An exact repetition of every entry, with no images, is the required answer.

> _RECORDS SUPPLIED_
----------

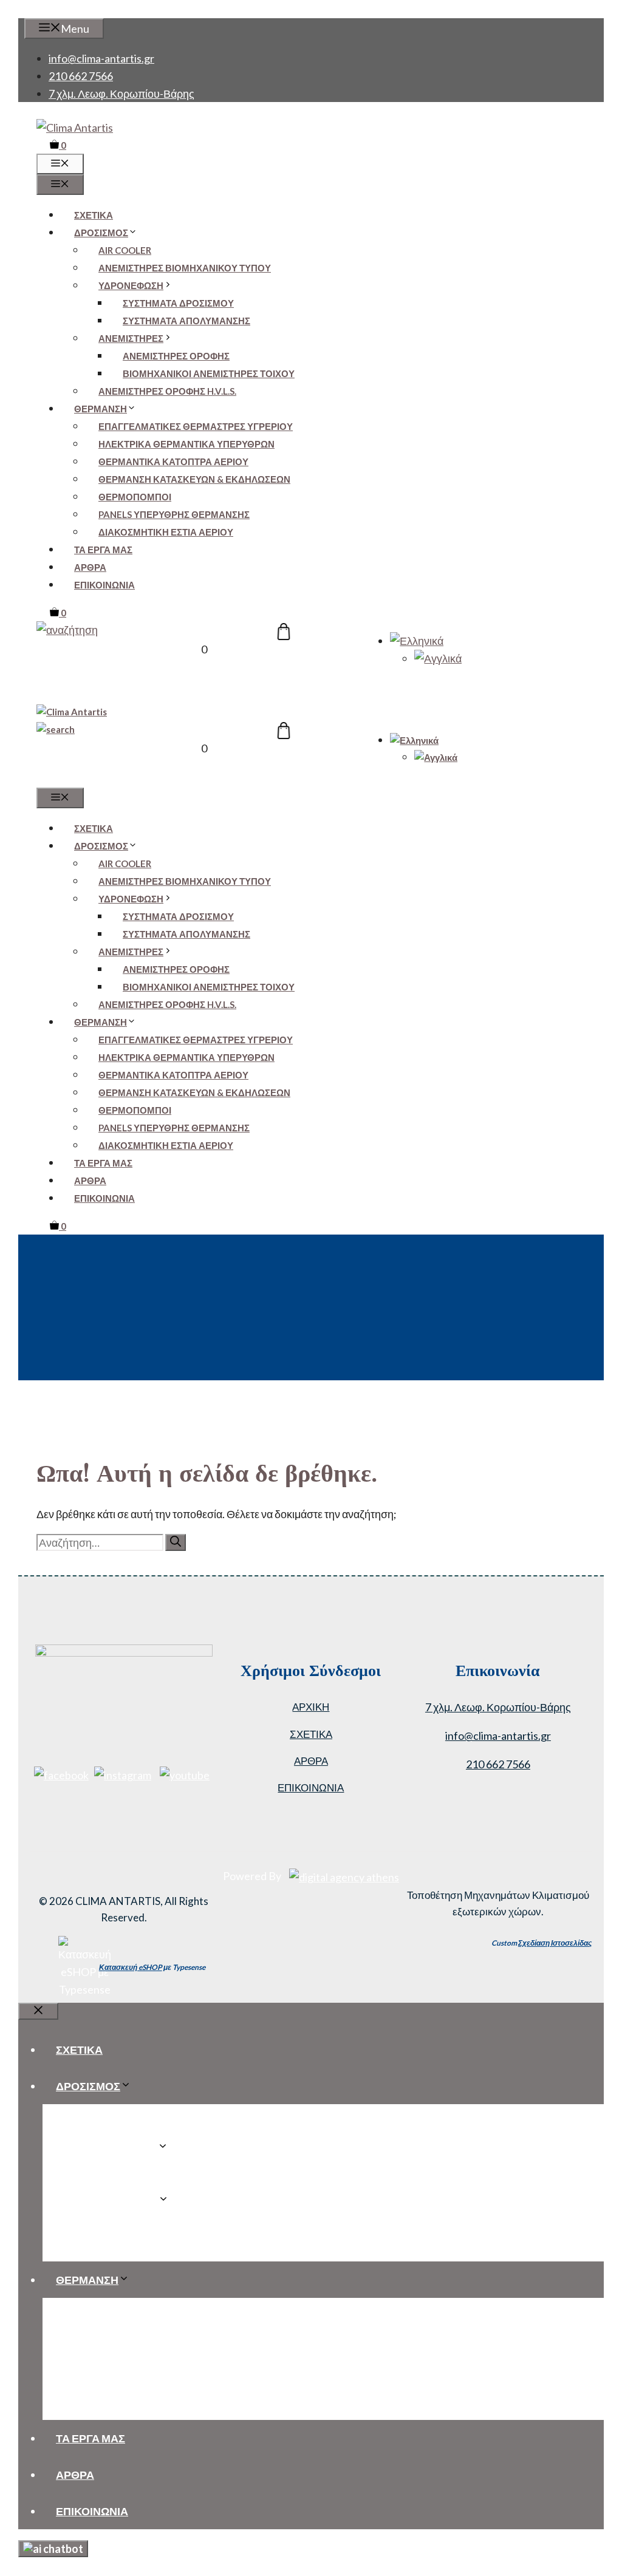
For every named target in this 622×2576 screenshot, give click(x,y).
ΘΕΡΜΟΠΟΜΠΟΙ (134, 496)
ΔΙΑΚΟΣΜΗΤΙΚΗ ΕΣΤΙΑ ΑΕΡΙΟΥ (165, 531)
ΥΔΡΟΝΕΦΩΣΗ (130, 285)
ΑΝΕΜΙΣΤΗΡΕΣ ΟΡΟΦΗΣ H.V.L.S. (167, 391)
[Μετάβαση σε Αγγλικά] (438, 658)
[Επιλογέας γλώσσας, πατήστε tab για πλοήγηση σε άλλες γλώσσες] (416, 640)
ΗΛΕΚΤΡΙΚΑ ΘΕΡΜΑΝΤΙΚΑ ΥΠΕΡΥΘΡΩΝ (186, 443)
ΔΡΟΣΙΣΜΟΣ (101, 232)
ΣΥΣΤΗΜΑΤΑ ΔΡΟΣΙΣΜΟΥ (178, 303)
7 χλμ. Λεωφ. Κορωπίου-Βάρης (121, 93)
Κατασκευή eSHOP (130, 1967)
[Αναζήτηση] (175, 1542)
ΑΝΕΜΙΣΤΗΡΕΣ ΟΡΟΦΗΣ (176, 355)
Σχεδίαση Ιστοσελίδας (555, 1942)
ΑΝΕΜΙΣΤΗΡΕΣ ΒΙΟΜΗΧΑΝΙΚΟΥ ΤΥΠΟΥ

----------

> _SOLUTION FOR THIS PROBLEM_
For every named target in this 622×2576 screenshot, give click(x,y).
ΘΕΡΜΟΠΟΜΠΟΙ (134, 496)
ΔΙΑΚΟΣΜΗΤΙΚΗ ΕΣΤΙΑ ΑΕΡΙΟΥ (165, 531)
ΥΔΡΟΝΕΦΩΣΗ (130, 285)
ΑΝΕΜΙΣΤΗΡΕΣ ΟΡΟΦΗΣ H.V.L.S. (167, 391)
[Μετάβαση σε Αγγλικά] (438, 658)
[Επιλογέας γλώσσας, πατήστε tab για πλοήγηση σε άλλες γλώσσες] (416, 640)
ΗΛΕΚΤΡΙΚΑ ΘΕΡΜΑΝΤΙΚΑ ΥΠΕΡΥΘΡΩΝ (186, 443)
ΔΡΟΣΙΣΜΟΣ (101, 232)
ΣΥΣΤΗΜΑΤΑ ΔΡΟΣΙΣΜΟΥ (178, 303)
7 χλμ. Λεωφ. Κορωπίου-Βάρης (121, 93)
Κατασκευή eSHOP (130, 1967)
[Αναζήτηση] (175, 1542)
ΑΝΕΜΙΣΤΗΡΕΣ ΟΡΟΦΗΣ (176, 355)
Σχεδίαση Ιστοσελίδας (555, 1942)
ΑΝΕΜΙΣΤΗΡΕΣ ΒΙΟΜΗΧΑΝΙΚΟΥ ΤΥΠΟΥ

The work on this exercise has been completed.